YOUR INSTRUCTIONS >>
Set down the passage of the article on teen dating below, starting at "Although 11-and-a-half years" and ending at "more social temptations.", with no changes.

PROVIDED TEXT >>
┌──

Parents need to strike a delicate balance with their teenage children as they enter an age when dating and temptations such as sex and drug use become prevalent, area experts said.
Parents also should start that balancing act earlier in their child’s life, according to a recent study on teen dating published in the Journal of Adolescence.
Researchers from York University in Toronto found that teens who entered into intimate relationships earlier in life are more susceptible to risks such as unsafe sex, alcohol and drug use, and delinquent behavior.
“If nobody is monitoring our children, they get into relationships that are unhealthy and stay in relationships that are unhealthy,” said Jane Farmer, executive director for Turning Point of McHenry County. “Parents have to play a role in teaching children how to date. Kids don’t automatically know what is appropriate and what is not.”
The study used data collected from 1996 to 2003 based on yearly surveys from about 700 students. The early bloomers, on average, began dating at 11.6 years compared with 14.9 years for late-dating teens.
The younger teens also reported twice as many acts deemed delinquent, including lying, cheating, picking fights, truancy and disobedience.
Although 11-and-a-half years old may seem young, it merely may be a number, said Farmer, whose domestic violence organization provides numerous services for teens.
Pre-adolescent teens often start feeling pressure to date, leading to temptations such as sex and alcohol use, she said. Parents need to realize those early pressures and stay involved with their child’s social life and teach responsible dating behavior.
“Communication is key,” Farmer said.
Parental involvement is especially important earlier in a teenager’s life, said Linda Bedsole, a clinical psychologist and owner of Creative Psychology Ltd. in Crystal Lake.
Teenagers have not fully matured and consequently are more apt to make bad judgment decisions, she said. Early dating only increases those risks, since it naturally leads to more social temptations.
“At age 17 or earlier, they certainly aren’t equipped brain-wise to make the right decisions for themselves,” Bedsole said. “That’s why they need their parents to help them.”
Aside from involvement and communication, parents also should be aware of a teenager’s friends and their parents’ approach to parenting, she said.
“They need the structure, and they need rules,” Bedsole said. “Even though kids may say they hate their parents, the parents’ job is to protect the kid until they are able to protect themselves.”

└──

LISTED ENTRIES >>
┌──

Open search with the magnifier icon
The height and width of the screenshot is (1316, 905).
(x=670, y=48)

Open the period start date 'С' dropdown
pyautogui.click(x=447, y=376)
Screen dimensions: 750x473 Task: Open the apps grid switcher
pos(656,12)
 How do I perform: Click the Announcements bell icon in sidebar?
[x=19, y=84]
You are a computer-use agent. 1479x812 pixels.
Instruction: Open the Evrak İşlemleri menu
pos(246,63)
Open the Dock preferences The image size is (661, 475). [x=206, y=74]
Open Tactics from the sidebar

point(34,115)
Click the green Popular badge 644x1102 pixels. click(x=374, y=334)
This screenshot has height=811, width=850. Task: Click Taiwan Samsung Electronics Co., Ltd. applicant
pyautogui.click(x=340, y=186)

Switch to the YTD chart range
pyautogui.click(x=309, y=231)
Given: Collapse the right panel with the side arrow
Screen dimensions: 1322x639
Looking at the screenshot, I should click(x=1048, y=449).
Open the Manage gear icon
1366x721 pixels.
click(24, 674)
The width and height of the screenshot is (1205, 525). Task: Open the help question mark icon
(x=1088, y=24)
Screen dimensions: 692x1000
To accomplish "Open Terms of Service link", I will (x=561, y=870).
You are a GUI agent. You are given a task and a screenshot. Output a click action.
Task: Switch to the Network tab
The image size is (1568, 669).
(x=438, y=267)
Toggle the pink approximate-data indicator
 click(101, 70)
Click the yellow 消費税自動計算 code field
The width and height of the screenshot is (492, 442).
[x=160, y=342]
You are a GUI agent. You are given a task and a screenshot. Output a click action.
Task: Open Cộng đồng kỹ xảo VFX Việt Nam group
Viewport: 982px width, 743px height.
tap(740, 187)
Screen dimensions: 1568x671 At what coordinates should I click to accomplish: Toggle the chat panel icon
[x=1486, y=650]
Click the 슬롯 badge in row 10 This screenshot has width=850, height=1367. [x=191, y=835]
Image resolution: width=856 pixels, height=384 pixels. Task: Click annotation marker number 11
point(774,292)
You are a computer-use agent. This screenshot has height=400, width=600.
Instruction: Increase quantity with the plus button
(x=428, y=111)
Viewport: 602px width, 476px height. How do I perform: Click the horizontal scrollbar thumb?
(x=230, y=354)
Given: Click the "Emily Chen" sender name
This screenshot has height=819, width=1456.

└──

RESULT FOR THIS EXERCISE >>
Although 11-and-a-half years old may seem young, it merely may be a number, said Farmer, whose domestic violence organization provides numerous services for teens.
Pre-adolescent teens often start feeling pressure to date, leading to temptations such as sex and alcohol use, she said. Parents need to realize those early pressures and stay involved with their child’s social life and teach responsible dating behavior.
“Communication is key,” Farmer said.
Parental involvement is especially important earlier in a teenager’s life, said Linda Bedsole, a clinical psychologist and owner of Creative Psychology Ltd. in Crystal Lake.
Teenagers have not fully matured and consequently are more apt to make bad judgment decisions, she said. Early dating only increases those risks, since it naturally leads to more social temptations.